== What to produce ==
Set the records down again. Match every line exactly.

[Opening Task material section]

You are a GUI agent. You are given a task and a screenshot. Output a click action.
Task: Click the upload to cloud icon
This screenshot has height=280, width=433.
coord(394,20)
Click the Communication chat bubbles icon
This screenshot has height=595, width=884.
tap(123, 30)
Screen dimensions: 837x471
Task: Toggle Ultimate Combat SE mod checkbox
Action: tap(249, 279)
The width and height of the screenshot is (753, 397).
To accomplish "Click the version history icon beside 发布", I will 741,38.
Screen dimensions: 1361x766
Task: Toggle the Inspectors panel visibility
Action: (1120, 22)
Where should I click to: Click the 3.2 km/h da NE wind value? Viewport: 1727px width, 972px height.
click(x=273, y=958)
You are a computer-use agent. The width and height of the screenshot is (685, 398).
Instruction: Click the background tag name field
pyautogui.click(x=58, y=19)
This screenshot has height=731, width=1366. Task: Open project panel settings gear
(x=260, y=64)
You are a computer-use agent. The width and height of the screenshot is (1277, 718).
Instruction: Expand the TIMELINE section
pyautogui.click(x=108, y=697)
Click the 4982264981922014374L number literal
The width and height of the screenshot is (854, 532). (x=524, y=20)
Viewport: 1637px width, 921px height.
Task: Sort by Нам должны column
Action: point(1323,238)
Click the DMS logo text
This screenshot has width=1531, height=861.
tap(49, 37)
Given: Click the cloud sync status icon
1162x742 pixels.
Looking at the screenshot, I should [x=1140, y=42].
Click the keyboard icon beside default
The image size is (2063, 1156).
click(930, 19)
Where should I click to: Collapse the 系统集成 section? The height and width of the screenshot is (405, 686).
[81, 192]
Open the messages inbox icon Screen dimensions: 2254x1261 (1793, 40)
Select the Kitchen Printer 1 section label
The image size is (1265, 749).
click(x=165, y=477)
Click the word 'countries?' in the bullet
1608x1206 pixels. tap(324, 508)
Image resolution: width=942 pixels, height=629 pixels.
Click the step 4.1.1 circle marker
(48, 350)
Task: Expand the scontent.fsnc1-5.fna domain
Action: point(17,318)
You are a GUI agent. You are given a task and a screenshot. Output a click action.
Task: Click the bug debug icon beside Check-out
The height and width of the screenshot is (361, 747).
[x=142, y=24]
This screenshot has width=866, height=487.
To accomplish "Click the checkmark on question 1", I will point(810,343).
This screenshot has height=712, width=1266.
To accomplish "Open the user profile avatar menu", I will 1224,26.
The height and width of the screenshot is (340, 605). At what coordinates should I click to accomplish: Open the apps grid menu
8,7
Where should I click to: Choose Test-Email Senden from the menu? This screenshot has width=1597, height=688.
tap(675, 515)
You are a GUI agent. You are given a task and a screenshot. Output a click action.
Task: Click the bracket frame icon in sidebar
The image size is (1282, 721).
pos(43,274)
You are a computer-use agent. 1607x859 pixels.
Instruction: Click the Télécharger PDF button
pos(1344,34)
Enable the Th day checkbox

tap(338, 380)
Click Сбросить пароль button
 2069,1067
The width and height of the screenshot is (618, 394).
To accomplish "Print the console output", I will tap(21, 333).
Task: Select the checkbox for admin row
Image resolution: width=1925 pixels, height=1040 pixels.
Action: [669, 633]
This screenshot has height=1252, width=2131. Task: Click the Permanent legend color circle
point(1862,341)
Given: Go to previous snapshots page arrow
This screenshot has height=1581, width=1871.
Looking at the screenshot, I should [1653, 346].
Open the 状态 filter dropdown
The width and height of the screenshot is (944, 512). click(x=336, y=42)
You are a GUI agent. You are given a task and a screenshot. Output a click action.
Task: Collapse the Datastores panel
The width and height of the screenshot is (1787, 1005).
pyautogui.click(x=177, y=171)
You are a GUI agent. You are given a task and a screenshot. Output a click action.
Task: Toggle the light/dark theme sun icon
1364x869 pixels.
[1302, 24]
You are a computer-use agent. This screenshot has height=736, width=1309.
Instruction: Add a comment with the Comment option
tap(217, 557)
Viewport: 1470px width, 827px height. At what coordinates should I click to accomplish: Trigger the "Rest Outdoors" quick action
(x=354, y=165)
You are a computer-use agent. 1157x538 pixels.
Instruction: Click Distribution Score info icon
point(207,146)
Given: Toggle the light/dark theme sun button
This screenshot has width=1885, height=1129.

[Closing Task material section]

== Exercise response ==
You are a GUI agent. You are given a task and a screenshot. Output a click action.
Task: Click the upload to cloud icon
This screenshot has height=280, width=433.
coord(394,20)
Click the Communication chat bubbles icon
This screenshot has height=595, width=884.
tap(123, 30)
Screen dimensions: 837x471
Task: Toggle Ultimate Combat SE mod checkbox
Action: tap(249, 279)
The width and height of the screenshot is (753, 397).
To accomplish "Click the version history icon beside 发布", I will 741,38.
Screen dimensions: 1361x766
Task: Toggle the Inspectors panel visibility
Action: (1120, 22)
Where should I click to: Click the 3.2 km/h da NE wind value? Viewport: 1727px width, 972px height.
click(x=273, y=958)
You are a computer-use agent. The width and height of the screenshot is (685, 398).
Instruction: Click the background tag name field
pyautogui.click(x=58, y=19)
This screenshot has height=731, width=1366. Task: Open project panel settings gear
(x=260, y=64)
You are a computer-use agent. The width and height of the screenshot is (1277, 718).
Instruction: Expand the TIMELINE section
pyautogui.click(x=108, y=697)
Click the 4982264981922014374L number literal
The width and height of the screenshot is (854, 532). (x=524, y=20)
Viewport: 1637px width, 921px height.
Task: Sort by Нам должны column
Action: point(1323,238)
Click the DMS logo text
This screenshot has width=1531, height=861.
tap(49, 37)
Given: Click the cloud sync status icon
1162x742 pixels.
Looking at the screenshot, I should [x=1140, y=42].
Click the keyboard icon beside default
The image size is (2063, 1156).
click(930, 19)
Where should I click to: Collapse the 系统集成 section? The height and width of the screenshot is (405, 686).
[81, 192]
Open the messages inbox icon Screen dimensions: 2254x1261 (1793, 40)
Select the Kitchen Printer 1 section label
The image size is (1265, 749).
click(x=165, y=477)
Click the word 'countries?' in the bullet
1608x1206 pixels. tap(324, 508)
Image resolution: width=942 pixels, height=629 pixels.
Click the step 4.1.1 circle marker
(48, 350)
Task: Expand the scontent.fsnc1-5.fna domain
Action: point(17,318)
You are a GUI agent. You are given a task and a screenshot. Output a click action.
Task: Click the bug debug icon beside Check-out
The height and width of the screenshot is (361, 747).
[x=142, y=24]
This screenshot has width=866, height=487.
To accomplish "Click the checkmark on question 1", I will point(810,343).
This screenshot has height=712, width=1266.
To accomplish "Open the user profile avatar menu", I will 1224,26.
The height and width of the screenshot is (340, 605). At what coordinates should I click to accomplish: Open the apps grid menu
8,7
Where should I click to: Choose Test-Email Senden from the menu? This screenshot has width=1597, height=688.
tap(675, 515)
You are a GUI agent. You are given a task and a screenshot. Output a click action.
Task: Click the bracket frame icon in sidebar
The image size is (1282, 721).
pos(43,274)
You are a computer-use agent. 1607x859 pixels.
Instruction: Click the Télécharger PDF button
pos(1344,34)
Enable the Th day checkbox

tap(338, 380)
Click Сбросить пароль button
 2069,1067
The width and height of the screenshot is (618, 394).
To accomplish "Print the console output", I will tap(21, 333).
Task: Select the checkbox for admin row
Image resolution: width=1925 pixels, height=1040 pixels.
Action: [669, 633]
This screenshot has height=1252, width=2131. Task: Click the Permanent legend color circle
point(1862,341)
Given: Go to previous snapshots page arrow
This screenshot has height=1581, width=1871.
Looking at the screenshot, I should [1653, 346].
Open the 状态 filter dropdown
The width and height of the screenshot is (944, 512). click(x=336, y=42)
You are a GUI agent. You are given a task and a screenshot. Output a click action.
Task: Collapse the Datastores panel
The width and height of the screenshot is (1787, 1005).
pyautogui.click(x=177, y=171)
You are a GUI agent. You are given a task and a screenshot. Output a click action.
Task: Toggle the light/dark theme sun icon
1364x869 pixels.
[1302, 24]
You are a computer-use agent. This screenshot has height=736, width=1309.
Instruction: Add a comment with the Comment option
tap(217, 557)
Viewport: 1470px width, 827px height. At what coordinates should I click to accomplish: Trigger the "Rest Outdoors" quick action
(x=354, y=165)
You are a computer-use agent. 1157x538 pixels.
Instruction: Click Distribution Score info icon
point(207,146)
Given: Toggle the light/dark theme sun button
This screenshot has width=1885, height=1129.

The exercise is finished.